# Exercise aim
Reproduce the section of the listing that begins at the line containing "Accept All (16, 2556)" and finishes at the line containing "Appleton (45, 250)". Include both end lines and nothing beyond them.

# Data provided
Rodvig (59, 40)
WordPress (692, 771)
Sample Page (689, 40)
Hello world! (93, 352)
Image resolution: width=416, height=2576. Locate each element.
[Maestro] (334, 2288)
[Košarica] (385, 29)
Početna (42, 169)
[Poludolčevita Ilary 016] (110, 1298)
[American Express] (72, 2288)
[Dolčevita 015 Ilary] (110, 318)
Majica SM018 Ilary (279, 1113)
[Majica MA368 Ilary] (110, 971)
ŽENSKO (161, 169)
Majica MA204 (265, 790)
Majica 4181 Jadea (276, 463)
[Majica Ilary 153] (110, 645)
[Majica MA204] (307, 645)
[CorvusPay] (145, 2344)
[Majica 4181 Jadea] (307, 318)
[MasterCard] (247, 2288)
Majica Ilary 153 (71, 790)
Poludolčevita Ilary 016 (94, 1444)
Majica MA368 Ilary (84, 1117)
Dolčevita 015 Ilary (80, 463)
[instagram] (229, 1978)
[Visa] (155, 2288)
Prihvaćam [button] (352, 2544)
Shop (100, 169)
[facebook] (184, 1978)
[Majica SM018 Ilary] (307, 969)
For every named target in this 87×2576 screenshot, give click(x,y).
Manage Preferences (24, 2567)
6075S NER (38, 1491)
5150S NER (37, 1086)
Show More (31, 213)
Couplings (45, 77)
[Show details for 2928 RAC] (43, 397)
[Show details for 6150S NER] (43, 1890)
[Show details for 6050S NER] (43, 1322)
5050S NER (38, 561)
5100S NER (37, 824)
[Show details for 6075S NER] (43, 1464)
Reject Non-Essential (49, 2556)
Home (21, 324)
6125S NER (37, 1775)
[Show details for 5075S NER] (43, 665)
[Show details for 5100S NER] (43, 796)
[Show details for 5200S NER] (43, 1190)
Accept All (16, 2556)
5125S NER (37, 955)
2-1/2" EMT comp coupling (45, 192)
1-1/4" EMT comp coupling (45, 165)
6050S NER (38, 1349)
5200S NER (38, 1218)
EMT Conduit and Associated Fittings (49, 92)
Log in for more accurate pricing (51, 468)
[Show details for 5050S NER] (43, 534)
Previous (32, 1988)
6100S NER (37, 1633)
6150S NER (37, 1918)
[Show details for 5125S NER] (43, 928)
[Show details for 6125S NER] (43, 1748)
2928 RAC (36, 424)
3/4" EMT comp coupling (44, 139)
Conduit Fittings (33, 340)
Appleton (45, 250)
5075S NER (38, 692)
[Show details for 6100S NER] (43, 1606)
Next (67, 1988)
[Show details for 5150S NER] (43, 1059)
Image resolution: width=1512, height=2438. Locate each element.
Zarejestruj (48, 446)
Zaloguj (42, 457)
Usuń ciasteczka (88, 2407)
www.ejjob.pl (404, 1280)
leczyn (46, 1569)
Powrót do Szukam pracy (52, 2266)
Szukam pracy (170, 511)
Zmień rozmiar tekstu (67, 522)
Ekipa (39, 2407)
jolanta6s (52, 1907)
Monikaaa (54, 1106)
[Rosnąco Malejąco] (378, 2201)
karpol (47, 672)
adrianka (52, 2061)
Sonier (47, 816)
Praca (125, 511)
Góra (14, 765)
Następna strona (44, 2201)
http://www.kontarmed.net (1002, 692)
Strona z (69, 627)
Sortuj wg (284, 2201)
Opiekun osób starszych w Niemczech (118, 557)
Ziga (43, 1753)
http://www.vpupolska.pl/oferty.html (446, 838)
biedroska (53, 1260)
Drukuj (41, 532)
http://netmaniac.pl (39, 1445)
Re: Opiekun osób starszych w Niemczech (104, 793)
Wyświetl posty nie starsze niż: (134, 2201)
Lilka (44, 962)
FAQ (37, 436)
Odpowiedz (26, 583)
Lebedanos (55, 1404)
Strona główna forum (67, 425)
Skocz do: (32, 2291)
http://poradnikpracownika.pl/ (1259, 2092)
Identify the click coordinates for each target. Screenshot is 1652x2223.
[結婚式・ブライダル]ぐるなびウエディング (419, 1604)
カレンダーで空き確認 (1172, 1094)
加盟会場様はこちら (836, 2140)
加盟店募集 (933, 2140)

# Reply to the exercise
Accept All (16, 2556)
5125S NER (37, 955)
2-1/2" EMT comp coupling (45, 192)
1-1/4" EMT comp coupling (45, 165)
6050S NER (38, 1349)
5200S NER (38, 1218)
EMT Conduit and Associated Fittings (49, 92)
Log in for more accurate pricing (51, 468)
[Show details for 5050S NER] (43, 534)
Previous (32, 1988)
6100S NER (37, 1633)
6150S NER (37, 1918)
[Show details for 5125S NER] (43, 928)
[Show details for 6125S NER] (43, 1748)
2928 RAC (36, 424)
3/4" EMT comp coupling (44, 139)
Conduit Fittings (33, 340)
Appleton (45, 250)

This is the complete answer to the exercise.